** START Exercise inputs **

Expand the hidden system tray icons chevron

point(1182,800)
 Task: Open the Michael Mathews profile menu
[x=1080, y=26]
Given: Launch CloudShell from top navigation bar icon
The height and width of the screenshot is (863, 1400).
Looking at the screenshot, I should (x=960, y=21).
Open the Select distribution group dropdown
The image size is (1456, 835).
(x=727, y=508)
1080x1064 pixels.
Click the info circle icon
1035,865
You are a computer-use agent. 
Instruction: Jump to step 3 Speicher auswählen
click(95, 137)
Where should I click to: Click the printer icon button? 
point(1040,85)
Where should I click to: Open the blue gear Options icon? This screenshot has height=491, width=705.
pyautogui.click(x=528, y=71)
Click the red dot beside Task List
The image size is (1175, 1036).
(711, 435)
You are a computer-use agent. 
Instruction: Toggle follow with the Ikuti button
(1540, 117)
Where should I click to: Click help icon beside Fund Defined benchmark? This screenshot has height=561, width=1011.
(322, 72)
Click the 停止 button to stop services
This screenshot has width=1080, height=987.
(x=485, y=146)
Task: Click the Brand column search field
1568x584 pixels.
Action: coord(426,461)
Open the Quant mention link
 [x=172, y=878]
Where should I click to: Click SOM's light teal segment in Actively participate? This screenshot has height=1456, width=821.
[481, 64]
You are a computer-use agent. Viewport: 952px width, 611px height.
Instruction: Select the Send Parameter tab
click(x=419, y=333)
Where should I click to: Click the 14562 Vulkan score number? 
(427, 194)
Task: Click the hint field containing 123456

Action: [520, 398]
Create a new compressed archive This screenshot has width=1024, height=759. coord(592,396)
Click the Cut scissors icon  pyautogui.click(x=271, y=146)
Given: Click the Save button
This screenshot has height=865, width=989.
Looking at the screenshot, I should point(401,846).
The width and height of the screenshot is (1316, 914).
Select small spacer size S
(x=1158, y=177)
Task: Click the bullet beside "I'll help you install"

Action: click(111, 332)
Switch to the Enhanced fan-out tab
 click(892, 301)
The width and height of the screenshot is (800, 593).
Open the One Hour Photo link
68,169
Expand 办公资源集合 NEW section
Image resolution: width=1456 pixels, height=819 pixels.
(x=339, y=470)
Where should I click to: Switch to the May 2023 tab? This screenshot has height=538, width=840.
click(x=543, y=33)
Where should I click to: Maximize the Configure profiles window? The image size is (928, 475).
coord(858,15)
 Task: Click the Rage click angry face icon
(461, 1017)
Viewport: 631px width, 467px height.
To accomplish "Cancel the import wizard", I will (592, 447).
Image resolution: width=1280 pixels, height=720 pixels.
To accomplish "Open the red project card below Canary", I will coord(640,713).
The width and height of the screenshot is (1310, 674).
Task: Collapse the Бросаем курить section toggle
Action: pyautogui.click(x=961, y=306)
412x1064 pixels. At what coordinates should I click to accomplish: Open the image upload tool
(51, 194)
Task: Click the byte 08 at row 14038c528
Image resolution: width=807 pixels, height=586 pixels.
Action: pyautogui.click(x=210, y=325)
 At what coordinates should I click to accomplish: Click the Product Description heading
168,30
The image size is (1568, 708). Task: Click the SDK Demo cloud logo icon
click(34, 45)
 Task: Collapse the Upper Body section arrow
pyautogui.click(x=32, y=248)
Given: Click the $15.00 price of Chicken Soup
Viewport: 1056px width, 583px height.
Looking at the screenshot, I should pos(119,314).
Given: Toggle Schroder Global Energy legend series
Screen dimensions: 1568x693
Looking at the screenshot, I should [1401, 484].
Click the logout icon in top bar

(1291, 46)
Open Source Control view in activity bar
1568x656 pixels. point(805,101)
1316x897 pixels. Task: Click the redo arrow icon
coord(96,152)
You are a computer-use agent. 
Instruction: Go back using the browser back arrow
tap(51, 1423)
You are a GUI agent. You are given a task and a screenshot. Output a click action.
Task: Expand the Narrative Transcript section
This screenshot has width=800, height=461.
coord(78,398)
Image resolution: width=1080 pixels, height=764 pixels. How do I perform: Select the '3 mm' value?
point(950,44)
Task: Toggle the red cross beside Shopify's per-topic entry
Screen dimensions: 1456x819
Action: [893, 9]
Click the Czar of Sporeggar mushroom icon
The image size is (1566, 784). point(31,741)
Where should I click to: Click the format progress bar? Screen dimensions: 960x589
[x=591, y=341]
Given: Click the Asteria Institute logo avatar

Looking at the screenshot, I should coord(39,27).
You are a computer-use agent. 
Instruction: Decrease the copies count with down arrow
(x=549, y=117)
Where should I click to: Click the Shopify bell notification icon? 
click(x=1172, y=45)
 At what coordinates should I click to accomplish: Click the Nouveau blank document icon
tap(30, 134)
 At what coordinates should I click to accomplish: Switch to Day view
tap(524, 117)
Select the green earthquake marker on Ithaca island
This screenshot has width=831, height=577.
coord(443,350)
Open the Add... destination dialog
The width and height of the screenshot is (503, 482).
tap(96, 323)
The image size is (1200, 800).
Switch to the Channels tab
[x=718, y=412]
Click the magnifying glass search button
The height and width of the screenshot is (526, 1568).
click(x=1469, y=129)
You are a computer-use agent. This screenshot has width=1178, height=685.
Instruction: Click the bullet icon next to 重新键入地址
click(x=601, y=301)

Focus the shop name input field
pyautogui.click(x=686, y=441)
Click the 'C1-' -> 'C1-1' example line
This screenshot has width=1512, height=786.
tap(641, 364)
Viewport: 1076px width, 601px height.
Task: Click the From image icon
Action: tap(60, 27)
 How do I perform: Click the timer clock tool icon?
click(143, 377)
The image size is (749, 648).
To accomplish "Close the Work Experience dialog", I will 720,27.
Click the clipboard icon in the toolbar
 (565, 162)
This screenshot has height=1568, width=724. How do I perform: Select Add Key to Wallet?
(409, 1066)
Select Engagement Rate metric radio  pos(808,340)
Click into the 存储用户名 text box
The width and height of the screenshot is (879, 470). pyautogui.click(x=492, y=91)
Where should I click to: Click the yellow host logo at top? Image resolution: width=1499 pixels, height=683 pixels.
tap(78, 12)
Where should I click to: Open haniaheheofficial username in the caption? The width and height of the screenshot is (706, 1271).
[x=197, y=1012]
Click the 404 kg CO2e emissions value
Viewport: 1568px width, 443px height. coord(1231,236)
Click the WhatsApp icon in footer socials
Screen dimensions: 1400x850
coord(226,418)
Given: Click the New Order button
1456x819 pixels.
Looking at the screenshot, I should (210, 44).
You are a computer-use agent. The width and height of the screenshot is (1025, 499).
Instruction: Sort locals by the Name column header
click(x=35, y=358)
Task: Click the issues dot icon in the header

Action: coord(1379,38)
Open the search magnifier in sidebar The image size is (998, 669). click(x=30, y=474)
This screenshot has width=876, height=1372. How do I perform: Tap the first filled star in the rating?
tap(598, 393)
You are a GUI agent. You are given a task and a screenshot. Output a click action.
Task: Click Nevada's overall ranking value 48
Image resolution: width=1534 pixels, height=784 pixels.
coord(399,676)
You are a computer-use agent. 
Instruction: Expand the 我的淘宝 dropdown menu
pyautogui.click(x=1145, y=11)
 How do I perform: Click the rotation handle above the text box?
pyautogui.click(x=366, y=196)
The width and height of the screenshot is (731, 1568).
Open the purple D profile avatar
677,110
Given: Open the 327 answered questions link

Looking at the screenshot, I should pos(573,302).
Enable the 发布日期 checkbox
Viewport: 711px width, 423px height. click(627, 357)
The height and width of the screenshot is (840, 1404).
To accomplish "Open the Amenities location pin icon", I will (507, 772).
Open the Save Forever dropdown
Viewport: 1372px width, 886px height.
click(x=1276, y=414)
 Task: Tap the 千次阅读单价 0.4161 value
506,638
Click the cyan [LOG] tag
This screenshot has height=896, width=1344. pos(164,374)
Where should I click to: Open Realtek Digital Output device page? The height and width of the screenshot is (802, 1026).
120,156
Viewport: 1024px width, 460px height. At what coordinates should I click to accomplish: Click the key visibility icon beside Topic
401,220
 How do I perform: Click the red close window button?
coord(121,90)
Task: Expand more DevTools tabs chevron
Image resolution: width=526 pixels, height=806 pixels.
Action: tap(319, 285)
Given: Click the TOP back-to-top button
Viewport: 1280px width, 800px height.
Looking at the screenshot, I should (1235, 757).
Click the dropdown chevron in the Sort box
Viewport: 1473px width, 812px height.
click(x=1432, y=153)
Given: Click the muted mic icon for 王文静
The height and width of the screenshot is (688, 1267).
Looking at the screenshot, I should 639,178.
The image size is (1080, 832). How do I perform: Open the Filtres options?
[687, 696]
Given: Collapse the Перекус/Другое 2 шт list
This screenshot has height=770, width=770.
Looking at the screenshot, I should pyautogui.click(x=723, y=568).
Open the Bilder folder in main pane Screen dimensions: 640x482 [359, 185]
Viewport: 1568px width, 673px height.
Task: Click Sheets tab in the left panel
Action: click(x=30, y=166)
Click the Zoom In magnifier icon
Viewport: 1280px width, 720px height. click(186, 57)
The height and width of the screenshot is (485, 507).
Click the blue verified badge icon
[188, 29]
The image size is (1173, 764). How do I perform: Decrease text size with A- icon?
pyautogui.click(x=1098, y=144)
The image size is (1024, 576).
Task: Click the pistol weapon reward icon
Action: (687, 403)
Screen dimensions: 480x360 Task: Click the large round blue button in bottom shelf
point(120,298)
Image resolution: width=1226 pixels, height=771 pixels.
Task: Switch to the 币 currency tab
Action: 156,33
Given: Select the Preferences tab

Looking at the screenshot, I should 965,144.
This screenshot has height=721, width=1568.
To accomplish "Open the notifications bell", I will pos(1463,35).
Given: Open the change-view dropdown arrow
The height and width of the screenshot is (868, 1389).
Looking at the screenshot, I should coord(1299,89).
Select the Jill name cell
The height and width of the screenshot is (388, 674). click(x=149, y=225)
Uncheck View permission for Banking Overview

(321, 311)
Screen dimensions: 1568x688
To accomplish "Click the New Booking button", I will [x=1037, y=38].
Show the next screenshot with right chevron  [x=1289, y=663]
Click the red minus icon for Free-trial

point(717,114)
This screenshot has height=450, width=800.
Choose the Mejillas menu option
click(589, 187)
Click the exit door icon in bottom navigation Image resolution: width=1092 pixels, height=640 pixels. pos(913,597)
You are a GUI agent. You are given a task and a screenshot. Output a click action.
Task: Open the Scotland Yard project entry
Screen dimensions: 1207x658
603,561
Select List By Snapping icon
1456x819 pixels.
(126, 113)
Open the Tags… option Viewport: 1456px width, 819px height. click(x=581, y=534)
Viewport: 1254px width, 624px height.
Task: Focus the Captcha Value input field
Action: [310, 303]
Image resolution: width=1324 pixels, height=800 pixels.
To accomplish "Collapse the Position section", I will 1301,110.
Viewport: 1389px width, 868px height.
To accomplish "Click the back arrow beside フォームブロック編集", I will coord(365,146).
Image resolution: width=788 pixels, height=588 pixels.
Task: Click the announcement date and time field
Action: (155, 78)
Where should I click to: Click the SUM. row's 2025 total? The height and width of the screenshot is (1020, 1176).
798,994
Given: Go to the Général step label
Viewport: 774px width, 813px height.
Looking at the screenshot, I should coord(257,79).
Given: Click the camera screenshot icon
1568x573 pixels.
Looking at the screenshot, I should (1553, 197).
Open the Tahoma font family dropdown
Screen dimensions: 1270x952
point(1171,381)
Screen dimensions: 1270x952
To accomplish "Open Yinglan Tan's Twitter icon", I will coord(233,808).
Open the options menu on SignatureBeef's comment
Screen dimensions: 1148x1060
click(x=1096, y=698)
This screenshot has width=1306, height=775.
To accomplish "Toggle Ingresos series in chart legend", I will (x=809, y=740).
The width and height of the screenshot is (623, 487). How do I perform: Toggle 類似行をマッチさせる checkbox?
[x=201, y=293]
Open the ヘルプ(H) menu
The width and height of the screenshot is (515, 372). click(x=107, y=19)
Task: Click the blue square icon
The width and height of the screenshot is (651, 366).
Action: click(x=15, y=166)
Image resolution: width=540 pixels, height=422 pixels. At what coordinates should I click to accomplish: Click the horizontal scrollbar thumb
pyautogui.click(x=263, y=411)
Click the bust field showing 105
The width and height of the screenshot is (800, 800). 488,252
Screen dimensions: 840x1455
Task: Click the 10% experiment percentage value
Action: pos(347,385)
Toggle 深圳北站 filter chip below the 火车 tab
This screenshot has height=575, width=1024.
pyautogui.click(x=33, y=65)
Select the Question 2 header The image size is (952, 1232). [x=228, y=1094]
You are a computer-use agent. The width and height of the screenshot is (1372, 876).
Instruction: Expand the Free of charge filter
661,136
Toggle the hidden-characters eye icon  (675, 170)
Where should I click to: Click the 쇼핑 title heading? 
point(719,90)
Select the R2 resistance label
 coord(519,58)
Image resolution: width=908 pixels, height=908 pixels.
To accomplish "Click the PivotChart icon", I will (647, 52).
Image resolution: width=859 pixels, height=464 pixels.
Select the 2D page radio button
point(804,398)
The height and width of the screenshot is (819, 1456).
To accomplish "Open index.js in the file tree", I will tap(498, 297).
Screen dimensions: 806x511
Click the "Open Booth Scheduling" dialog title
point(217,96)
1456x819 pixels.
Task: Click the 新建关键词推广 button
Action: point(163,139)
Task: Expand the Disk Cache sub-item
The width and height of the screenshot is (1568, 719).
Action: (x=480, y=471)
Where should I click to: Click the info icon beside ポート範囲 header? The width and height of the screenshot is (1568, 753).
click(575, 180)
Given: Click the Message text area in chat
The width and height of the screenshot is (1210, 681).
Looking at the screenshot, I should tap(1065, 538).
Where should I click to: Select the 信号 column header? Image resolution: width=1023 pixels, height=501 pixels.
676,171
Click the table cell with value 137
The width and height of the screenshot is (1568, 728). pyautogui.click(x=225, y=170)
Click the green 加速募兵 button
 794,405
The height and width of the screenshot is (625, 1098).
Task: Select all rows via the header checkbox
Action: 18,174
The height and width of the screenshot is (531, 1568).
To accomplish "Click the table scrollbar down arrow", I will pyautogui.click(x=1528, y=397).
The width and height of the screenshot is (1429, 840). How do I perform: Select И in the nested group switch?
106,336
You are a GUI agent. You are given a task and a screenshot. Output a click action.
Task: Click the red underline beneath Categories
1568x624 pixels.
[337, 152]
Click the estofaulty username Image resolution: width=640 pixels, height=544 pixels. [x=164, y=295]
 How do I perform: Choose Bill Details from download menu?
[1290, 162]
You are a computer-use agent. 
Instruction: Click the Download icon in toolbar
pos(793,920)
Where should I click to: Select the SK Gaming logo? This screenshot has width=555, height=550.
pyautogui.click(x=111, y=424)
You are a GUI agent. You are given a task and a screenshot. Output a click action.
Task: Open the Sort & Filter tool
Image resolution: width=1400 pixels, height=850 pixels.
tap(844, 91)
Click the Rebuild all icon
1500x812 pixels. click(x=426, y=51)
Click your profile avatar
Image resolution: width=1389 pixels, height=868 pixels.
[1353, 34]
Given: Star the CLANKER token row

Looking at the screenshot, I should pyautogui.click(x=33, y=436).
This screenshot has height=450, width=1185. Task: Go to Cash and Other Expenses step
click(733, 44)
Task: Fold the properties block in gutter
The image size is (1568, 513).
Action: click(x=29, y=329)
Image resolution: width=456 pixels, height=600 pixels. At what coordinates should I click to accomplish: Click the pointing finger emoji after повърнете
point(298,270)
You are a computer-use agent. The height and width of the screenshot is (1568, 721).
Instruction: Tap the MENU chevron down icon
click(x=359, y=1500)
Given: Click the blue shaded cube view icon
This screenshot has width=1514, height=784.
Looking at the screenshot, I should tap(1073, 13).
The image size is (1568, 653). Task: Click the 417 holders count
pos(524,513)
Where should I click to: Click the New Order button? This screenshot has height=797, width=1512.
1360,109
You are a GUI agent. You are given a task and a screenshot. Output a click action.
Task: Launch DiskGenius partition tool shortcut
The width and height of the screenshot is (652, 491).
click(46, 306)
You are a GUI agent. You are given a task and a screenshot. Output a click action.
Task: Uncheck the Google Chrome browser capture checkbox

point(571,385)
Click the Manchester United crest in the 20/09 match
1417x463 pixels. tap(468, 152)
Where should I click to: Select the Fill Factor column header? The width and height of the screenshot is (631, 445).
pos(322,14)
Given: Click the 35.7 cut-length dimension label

** END Exercise inputs **

What is needed: Reproduce, without alteration, the lines that begin at the one containing "Given: Open the change-view dropdown arrow" and end after the one containing "click(x=1096, y=698)".

Correct response:
Given: Open the change-view dropdown arrow
The height and width of the screenshot is (868, 1389).
Looking at the screenshot, I should coord(1299,89).
Select the Jill name cell
The height and width of the screenshot is (388, 674). click(x=149, y=225)
Uncheck View permission for Banking Overview

(321, 311)
Screen dimensions: 1568x688
To accomplish "Click the New Booking button", I will [x=1037, y=38].
Show the next screenshot with right chevron  [x=1289, y=663]
Click the red minus icon for Free-trial

point(717,114)
This screenshot has height=450, width=800.
Choose the Mejillas menu option
click(589, 187)
Click the exit door icon in bottom navigation Image resolution: width=1092 pixels, height=640 pixels. pos(913,597)
You are a GUI agent. You are given a task and a screenshot. Output a click action.
Task: Open the Scotland Yard project entry
Screen dimensions: 1207x658
603,561
Select List By Snapping icon
1456x819 pixels.
(126, 113)
Open the Tags… option Viewport: 1456px width, 819px height. click(x=581, y=534)
Viewport: 1254px width, 624px height.
Task: Focus the Captcha Value input field
Action: [310, 303]
Image resolution: width=1324 pixels, height=800 pixels.
To accomplish "Collapse the Position section", I will 1301,110.
Viewport: 1389px width, 868px height.
To accomplish "Click the back arrow beside フォームブロック編集", I will coord(365,146).
Image resolution: width=788 pixels, height=588 pixels.
Task: Click the announcement date and time field
Action: (155, 78)
Where should I click to: Click the SUM. row's 2025 total? The height and width of the screenshot is (1020, 1176).
798,994
Given: Go to the Général step label
Viewport: 774px width, 813px height.
Looking at the screenshot, I should coord(257,79).
Given: Click the camera screenshot icon
1568x573 pixels.
Looking at the screenshot, I should (1553, 197).
Open the Tahoma font family dropdown
Screen dimensions: 1270x952
point(1171,381)
Screen dimensions: 1270x952
To accomplish "Open Yinglan Tan's Twitter icon", I will coord(233,808).
Open the options menu on SignatureBeef's comment
Screen dimensions: 1148x1060
click(x=1096, y=698)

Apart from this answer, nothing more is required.